Arch Enemy überzeugen bei „Will To Power“-Tour auf ganzer Linie

Wer das „Will To Power“-Programm in vollen Zügen miterleben wollte, hat nicht nur früh aufstehen müssen, sondern auch viel Ausdauer mitbringen müssen. Denn auf der Arch Enemy Tour 2018 stehen gleich vier Bands auf dem vielversprechenden Programm, um mitten in der Woche im Februar sowohl im Schlachthof Wiesbaden als auch am Tag danach in der Garage Saarbrücken richtig hart zu rocken.

Pünktlich um 18.15 Uhr stürmen Jinjer die Bretter im Schlachthof.

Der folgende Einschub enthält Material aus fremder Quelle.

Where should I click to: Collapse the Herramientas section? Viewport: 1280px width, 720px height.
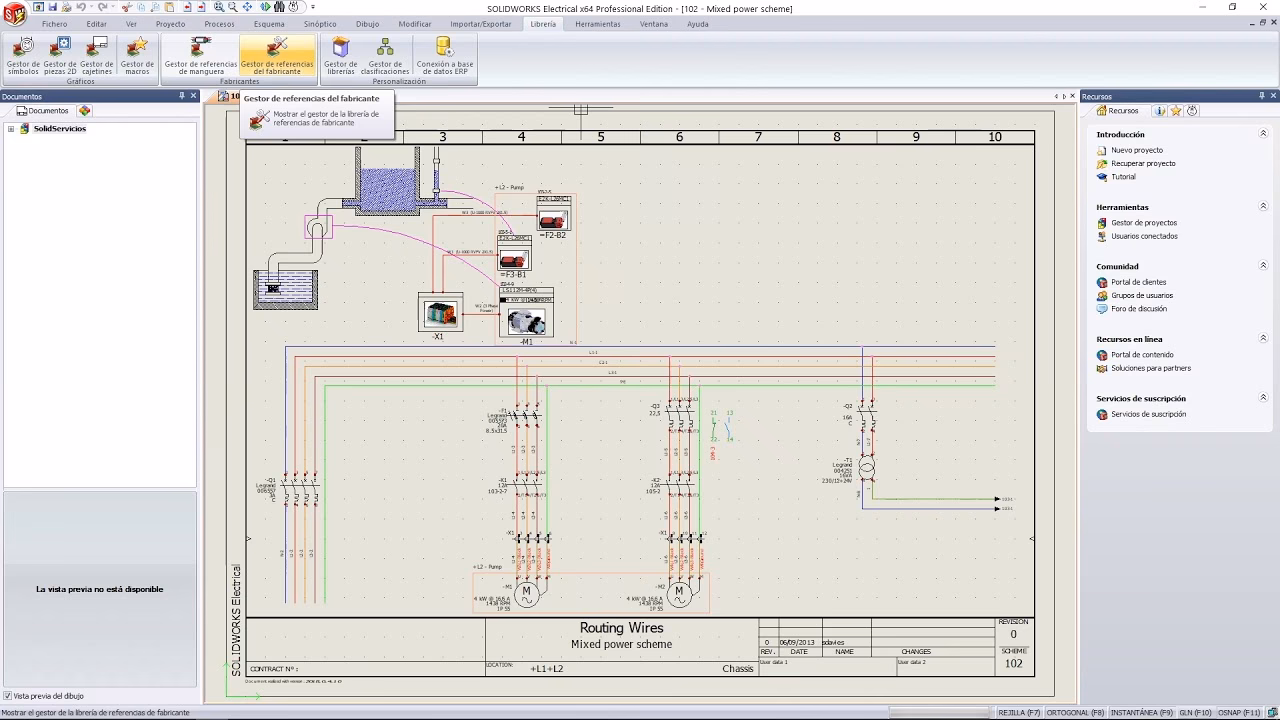pos(1265,206)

Zu den schnellen Riffs der beiden Saitenspieler wirbelt Sängerin Tatiana Shmailyuk, die quirlige Frontfrau der urkainischen Formation, unermüdlich umher – eine Herausforderung für alle Fotografen. Etwa 30 Minuten spielt das Metalcore-Quartett ihr energisches Repertoire, das sich musikalisch ganz in den Stil des Headliners einfügt, sowohl im Growling ebenso wie Klargesang als auch in den schnellen Riffs, jedoch weniger abwechslungsreich im Gesamtbild. Jinjer, die beim anschließenden Konzert in Saarbrücken ihren letzten Auftritt bei der Tour haben, haben ihre Fans auch mit nach Wiesbaden gebracht und diese feiern zu Recht ihre Band lautstark. Nicht weniger laut aber dafür düster-melancholisch geht es im Anschluss mit Tribulation weiter. Dementsprechend ruhiger und langsamer wird es in der Halle, mit einer Ausnahme. Der Gitarrist rechts des Sängers taumelt in seiner femininen Art ähnlich eines Ausdrucktänzers mit seinem Instrument unaufhörlich auf der Bühne umher. Stets erschallt dabei der tiefe, raue Gesang in stoischer Stimmlage, die hin und wieder von klirrenden Gitarreneinlagen unterbrochen wird. Die vier Schweden von teilweise androgyner Erscheinung, wobei alle in schwarz gekleidet sind, spielen in überwiegend mageren grünen Licht, was die Darbietung optisch passend abrundet. Zwar fallen Tribulation stilistisch aus dem Billing des heutigen Konzertabends, jedoch polarisieren auch sie die angereiste Menge. Während einige eher passiv abwartend in der Halle stehen, zeigen sich viele von Songs wie  „Lady Death“ begeistert und bewegen sich gemächlich zum schweren Sound der Death-Metal-Band.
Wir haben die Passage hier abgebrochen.